Economic liberalization laws to aid in recovery

Czeriza Valencia - The Philippine Star

MANILA, Philippines — The National Economic and Development Authority (NEDA) will  push for Congress’ approval of key economic bills that will help the country attract more foreign  investments especially those fleeing from China in the wake of the coronavirus disease 2019 or COVID-19 pandemic.

In an interview with DWIZ radio station Saturday night, Acting Socioeconomic Planning Secretary Karl Chua said the key bills, along with the remaining three packages of the Comprehensive Tax Reform Program (CTRP), would enable the economy to recover faster from the onslaught of the  contagion.

NEDA has been supporting the passage of several bills that will ease restrictions on foreign investment such as the amendments to the Foreign Investments Act, Retail Trade Liberalization Act, and Public Service Act.

“These amendments will be of great help in attracting new foreign direct investments especially those that are flowing out of China. If we get these, more jobs will be created in our country,” Chua said.

The proposed amendments to the Retail Trade Act seeks to ease the equity and capitalization requirements for foreign entrants in the retail sector.

Amendments to the Public Service Act, meanwhile, proposes that all transmission of electricity, distribution of electricity, and water works and sewerage systems shall make up the exclusive list of public utilities. It likewise raises the foreign ownership limit in public utilities.

The proposed amendments to the Foreign Investments Act, meanwhile, covers the lowering of capital requirements for foreign investments subject to certain conditions on technology and employment.

“All these were among the priorities in the last State of the Nation Address (SONA). So these should be continued,” Chua said.

The remaining three tax reform bills, he said, would enable more small business to participate in the economy because these would make the tax system fairer and more efficient.

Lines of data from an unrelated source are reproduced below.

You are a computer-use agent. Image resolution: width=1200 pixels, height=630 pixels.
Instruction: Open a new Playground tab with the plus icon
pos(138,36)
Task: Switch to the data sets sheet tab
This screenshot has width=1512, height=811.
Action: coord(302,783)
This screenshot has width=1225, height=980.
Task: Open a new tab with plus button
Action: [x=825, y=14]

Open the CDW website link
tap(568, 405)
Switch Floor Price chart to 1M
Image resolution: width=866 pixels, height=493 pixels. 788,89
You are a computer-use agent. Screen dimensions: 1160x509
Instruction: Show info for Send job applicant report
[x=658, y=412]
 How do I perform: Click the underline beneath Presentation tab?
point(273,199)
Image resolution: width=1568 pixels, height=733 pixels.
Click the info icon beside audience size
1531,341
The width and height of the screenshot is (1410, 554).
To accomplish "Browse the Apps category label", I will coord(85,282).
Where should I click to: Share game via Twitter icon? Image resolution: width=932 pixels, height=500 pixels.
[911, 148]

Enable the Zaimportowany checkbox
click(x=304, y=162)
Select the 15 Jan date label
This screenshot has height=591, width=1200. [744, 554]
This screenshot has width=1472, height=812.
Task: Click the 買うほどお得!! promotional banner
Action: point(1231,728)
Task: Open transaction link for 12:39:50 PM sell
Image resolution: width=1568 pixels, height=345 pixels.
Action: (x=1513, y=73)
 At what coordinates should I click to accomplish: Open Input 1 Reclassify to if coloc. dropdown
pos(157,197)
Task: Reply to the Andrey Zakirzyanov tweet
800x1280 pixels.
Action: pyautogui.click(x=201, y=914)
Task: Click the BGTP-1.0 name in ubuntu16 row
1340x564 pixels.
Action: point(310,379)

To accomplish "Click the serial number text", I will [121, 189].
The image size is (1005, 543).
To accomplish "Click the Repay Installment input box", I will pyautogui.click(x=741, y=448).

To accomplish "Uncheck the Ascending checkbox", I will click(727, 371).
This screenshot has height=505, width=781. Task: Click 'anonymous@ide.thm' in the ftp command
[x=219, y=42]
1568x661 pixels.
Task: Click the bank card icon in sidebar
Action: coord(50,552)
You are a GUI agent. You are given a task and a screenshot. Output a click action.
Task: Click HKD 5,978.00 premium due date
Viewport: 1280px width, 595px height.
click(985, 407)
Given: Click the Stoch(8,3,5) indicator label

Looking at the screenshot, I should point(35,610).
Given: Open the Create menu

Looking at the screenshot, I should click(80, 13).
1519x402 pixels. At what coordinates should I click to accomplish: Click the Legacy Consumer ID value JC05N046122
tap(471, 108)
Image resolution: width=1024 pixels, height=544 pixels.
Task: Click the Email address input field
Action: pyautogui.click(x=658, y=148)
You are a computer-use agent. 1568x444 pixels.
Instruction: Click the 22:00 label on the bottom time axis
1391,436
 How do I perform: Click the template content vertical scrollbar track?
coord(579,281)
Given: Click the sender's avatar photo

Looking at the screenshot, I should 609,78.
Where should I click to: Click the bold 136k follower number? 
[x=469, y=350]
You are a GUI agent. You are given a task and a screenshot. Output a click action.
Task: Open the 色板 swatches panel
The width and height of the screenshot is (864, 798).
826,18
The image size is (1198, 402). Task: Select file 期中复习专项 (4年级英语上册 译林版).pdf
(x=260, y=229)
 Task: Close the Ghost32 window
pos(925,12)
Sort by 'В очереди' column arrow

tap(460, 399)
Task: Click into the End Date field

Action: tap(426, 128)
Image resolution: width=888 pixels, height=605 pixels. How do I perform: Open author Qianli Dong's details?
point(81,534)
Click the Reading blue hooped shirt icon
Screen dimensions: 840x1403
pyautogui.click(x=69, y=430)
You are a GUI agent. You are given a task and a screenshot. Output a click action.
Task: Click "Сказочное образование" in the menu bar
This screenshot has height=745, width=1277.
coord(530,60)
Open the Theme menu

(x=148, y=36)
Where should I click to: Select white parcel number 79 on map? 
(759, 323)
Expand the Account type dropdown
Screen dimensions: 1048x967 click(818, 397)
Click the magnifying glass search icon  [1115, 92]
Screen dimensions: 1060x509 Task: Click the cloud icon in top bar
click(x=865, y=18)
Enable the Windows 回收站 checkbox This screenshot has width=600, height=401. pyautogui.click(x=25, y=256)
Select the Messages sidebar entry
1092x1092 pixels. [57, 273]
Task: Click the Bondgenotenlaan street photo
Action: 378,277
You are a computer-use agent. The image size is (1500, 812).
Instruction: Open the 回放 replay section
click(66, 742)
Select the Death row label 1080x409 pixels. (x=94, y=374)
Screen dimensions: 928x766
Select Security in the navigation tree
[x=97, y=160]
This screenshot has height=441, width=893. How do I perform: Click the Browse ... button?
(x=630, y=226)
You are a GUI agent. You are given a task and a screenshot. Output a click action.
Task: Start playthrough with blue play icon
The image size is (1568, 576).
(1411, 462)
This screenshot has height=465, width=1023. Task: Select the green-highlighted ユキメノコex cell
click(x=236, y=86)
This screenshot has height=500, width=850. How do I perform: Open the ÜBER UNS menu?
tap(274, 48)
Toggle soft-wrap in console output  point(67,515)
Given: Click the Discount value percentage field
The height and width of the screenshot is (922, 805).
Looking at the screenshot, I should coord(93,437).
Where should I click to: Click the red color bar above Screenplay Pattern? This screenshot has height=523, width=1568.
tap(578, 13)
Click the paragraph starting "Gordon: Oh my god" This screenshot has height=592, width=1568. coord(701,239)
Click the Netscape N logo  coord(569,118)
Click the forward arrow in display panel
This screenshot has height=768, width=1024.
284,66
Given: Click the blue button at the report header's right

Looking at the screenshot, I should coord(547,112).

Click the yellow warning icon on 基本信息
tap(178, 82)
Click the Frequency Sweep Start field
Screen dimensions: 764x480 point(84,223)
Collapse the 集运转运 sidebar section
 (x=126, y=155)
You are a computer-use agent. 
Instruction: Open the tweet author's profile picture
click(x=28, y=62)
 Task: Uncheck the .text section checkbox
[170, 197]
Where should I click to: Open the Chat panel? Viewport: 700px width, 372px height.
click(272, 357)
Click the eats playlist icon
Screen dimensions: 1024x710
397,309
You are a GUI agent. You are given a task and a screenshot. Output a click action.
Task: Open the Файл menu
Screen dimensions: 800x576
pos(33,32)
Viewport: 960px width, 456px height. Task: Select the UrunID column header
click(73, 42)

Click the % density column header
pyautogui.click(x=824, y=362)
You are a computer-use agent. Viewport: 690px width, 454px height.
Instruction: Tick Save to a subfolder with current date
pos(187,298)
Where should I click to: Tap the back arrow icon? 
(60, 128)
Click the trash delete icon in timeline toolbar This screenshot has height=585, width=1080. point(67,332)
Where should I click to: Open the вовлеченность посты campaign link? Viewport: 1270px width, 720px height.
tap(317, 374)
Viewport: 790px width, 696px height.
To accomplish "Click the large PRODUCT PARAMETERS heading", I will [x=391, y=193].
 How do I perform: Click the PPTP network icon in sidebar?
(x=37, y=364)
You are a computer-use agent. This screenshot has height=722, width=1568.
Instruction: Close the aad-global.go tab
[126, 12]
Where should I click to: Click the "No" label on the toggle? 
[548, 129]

After the passage into law in 2017 of the Tax Reform for Acceleration and Inclusion (TRAIN) – which lowered personal income taxes, but increased taxes on cars, tobacco, sugar-sweetened beverages and fuel – economic managers are pushing for the passage of the Corporate Income Tax and Incentives Rationalization Act (CITIRA), which will reduce the corporate income tax, but rationalize the tax incentives given by the government to businesses.

Other pending tax bills are Package 3, which deals with property valuation and Package 4, which will rationalize income from financial instruments.

Passing the CITIRA into law is also expected to end the climate of uncertainty which prevented businesses from making investment decisions.

Among Chua’s marching orders from President Duterte is to craft a detailed recovery plan for the economy as it emerges from the ravages of the pandemic.

Most of Luzon, the country’s economic powerhouse which accounts for 70 percent of total economic output, remains under quarantine until May 15.

Quarantine rules have been eased in  areas with lower risk of virus transmission and some economic activities have been allowed to resume.

Most affected by the restrictions in mobility were the tourism and retail trade sectors.

Chua said the right timing on lifting the lockdown and policy response would be the cornerstones of economic recovery amid the possibility of a recession this year.

“What’s important is how fast we will be able to recover and this depends on two things: our decision to be cautious about the health of the population and the policies that we will implement to speed up recovery,” he said.

Other than the passage of economic liberalization laws, Chua said it would be crucial to implement and resume priority projects under the Build Build Build program to create more jobs and sustain gains on poverty reduction.